Upgrading containerd from 1.7 to 2.x? Read this first!

Since Kubernetes 1.20 deprecated Dockershim (and removed it entirely in Kubernetes 1.24), containerd has become the de facto container runtime for Kubernetes environments. HCL Connections Component Pack runs on Kubernetes, making containerd a critical dependency for Connections deployments.

Although HCL generally follows the Kubernetes release lifecycle in its Component Pack (CR) releases, containerd 1.7 remained the highest supported version for a long time. This changed with HCL Connections 8 CR14, which introduced support for Kubernetes 1.35 and, consequently, containerd 2.2.x. At the same time, support for containerd 1.7.x was dropped for Kubernetes 1.35 deployments.

CR14 continues to support Kubernetes 1.34 and containerd 1.7.29, allowing administrators to postpone the containerd upgrade if desired. However, this will likely only delay the inevitable until a future release. If you are planning to upgrade your Connections Component Pack environment to a release that requires containerd 2.x, there is an important change you should be aware of.

The change

Containerd 2.x no longer sets the maximum number of open files (LimitNOFILE) to infinity by default. Instead, it inherits the systemd defaults:

Soft limit: 1,024
Hard limit: 524,288

This article provides a good overview of the change and what it entails.

While these values may be sufficient for many workloads, heavily used Kubernetes environments can encounter issues when applications require a large number of simultaneously open file descriptors.

The problem we encountered

On the next workday after our upgrade, we started seeing the following error in our MongoDB pods:

EMFILE: Too many open files

As a result, MongoDB became unstable and crashed repeatedly.

Whether you encounter this issue depends largely on the size and workload characteristics of your environment. In our case, the environment serves approximately 45.000 users and experiences heavy usage of Activities Plus / Huddo Boards, resulting in significant load on the MongoDB backend.

Our solution

We chose to restore the previous behavior by setting the open file limit back to infinity for the containerd service.

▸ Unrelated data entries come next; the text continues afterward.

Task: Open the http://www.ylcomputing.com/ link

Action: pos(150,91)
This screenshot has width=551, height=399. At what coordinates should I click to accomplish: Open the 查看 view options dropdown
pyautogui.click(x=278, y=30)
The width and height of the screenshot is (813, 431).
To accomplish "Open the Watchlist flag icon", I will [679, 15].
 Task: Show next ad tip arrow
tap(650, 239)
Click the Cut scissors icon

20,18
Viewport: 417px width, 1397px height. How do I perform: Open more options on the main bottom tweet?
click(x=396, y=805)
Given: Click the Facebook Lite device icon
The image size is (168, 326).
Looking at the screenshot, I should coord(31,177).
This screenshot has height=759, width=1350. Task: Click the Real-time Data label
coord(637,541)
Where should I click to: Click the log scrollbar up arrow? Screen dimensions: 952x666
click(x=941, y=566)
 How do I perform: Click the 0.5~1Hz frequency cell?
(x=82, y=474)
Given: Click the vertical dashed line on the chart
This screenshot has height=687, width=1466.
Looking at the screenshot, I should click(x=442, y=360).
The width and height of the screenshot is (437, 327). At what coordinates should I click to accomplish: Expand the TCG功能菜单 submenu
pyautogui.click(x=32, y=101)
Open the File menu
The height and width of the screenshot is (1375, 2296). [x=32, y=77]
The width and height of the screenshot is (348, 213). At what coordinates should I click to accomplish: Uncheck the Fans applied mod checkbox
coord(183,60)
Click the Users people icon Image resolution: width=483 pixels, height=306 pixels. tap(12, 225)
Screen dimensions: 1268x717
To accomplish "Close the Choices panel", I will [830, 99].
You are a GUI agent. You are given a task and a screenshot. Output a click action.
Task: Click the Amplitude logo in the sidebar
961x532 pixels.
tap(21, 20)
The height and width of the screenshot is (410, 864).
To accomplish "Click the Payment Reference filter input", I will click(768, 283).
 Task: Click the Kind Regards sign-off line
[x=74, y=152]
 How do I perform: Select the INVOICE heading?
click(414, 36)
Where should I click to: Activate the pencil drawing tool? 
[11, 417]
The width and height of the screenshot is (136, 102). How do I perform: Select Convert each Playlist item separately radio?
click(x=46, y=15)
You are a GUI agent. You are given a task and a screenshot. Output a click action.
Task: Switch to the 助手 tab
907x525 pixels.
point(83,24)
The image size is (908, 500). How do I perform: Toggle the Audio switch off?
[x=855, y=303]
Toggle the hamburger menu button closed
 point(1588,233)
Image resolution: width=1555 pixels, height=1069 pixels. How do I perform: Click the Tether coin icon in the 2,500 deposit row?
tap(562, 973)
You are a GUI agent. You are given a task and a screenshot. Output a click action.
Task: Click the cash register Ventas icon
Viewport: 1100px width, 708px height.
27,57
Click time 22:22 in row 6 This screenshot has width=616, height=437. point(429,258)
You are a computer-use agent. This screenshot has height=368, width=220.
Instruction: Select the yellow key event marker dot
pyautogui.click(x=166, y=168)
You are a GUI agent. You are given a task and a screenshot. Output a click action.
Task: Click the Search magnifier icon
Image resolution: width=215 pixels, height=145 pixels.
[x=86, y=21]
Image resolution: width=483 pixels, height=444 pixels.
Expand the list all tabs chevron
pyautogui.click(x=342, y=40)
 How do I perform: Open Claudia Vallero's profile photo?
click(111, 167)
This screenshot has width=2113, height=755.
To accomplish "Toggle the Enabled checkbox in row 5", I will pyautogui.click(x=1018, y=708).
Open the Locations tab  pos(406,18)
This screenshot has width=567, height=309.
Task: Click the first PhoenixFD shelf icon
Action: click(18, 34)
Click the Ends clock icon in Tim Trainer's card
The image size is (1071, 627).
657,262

On Red Hat Enterprise Linux, this can be done by creating a systemd override:

cat > /etc/systemd/system/containerd.service.d/limits.conf <<EOF
[Service]
LimitNOFILE=infinity
EOF

systemctl daemon-reload
systemctl restart containerd

After restarting containerd, any affected workloads should also be restarted so they can inherit the new limits. For example:

kubectl rollout restart sts mongo7 -n connections

Verifying the open file limit

You can verify the active limit on a Kubernetes node running containerd:

systemctl show containerd -p LimitNOFILE

Expected output after applying the override:

LimitNOFILE=infinity

You can also verify the limit of the running containerd process:

cat /proc/$(pidof containerd)/limits | grep "Max open files"

Example output:

Max open files            1073741816           1073741816           files

To check the limits seen inside a pod:

kubectl exec -it <pod> -- cat /proc/self/limits | grep "Max open files"

Or, for MongoDB pods specifically:

kubectl exec -it mongo7-0 -n connections -- cat /proc/self/limits | grep "Max open files"

If the limit was inherited correctly, both the soft and hard limits should show as a ridiculously large number, like 1073741816.

Final Thoughts

If you are upgrading from containerd 1.7 to 2.x as part of a Kubernetes and HCL Connections Component Pack upgrade, verify your open file limits before going live. Environments with high user counts or database-intensive workloads may be particularly vulnerable to this change.

Special thanks to my colleague Jan Flipsen, who quickly identified the issue and found the solution this morning after our upgrade to CR14 last night.